Yeah. So you you can based on their risk, you can change it. Now, if if it's in conflict, do you feel like with maybe what current staging suggests, you kind of let that tumor biology, the test, help direct you further. Is that how you utilize it?

SPEAKER_02

Yeah, and and usually, yeah, you're right. There's often uh conflict, right? So you have a let's say a BWHT1, which is the lowest risk, and you get uh a class 2A, let's say a 20% chance. So now you have the staging uh systems that told you it was not any problem, and then the castle result that told you that it's a problem, right? So what do you do? Again, if you kind of synchronize those and put them together, then you kind of get a more specific number. But and you don't put all your eggs in one basket. You know, again, these are things that are meant to use like puzzle pieces, um, and it's meant to form a puzzle, right? So your clinical judgment, your surgical experience that you had when removing that cancer, and in addition to that, the staging system and the uh gene expression profile testing, right? So um, you put all these things together and they and they make a puzzle uh for you, but um you don't put all your eggs in one basket. I mean, I think too many people, too many physicians I know um have that pitfall. They go, well, it came back because of class one. I think we're done here. You know, and I go, Oh, wait a second, like did it have nerve invasion? Tell me about the patient. Are they immune compromised? Right. You know, all these factors, right?
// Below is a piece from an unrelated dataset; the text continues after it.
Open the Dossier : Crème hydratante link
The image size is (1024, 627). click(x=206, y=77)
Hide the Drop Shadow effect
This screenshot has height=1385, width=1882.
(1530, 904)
So medicine, as I often like to say, is never one plus one equals two. I mean, it you know, they teach you in medical school right off the bat, they're like, you're never gonna see textbook cases ever.

SPEAKER_00

Yeah, no, it doesn't tend to happen.

SPEAKER_02

Ever. The human body and human physiology, especially cancer related, is so unpredictable sometimes that we need all the help we can get.

SPEAKER_00

Well, and it sounds like, you know, I think tumor biology in general for cancer has been phenomenal, right? People are familiar with it for breast cancer, oncotype DX. So it's exciting to have it for skin cancer. And you mentioned, you know, who would be eligible for the test, people that are considered high risk. You comment a little bit about, you know, pain that you look at, neurological involved or symptoms, you know, rapidly growing, location size. I know we get talked about, but what if there's, you know, patients listening, they're like, I wonder if I should have had this test, or maybe they just had one come back and they're wondering are there other features, you know, maybe in their clinical history or exam that you would be more worried about that they could have a more aggressive cutaneous swim cell carcinoma?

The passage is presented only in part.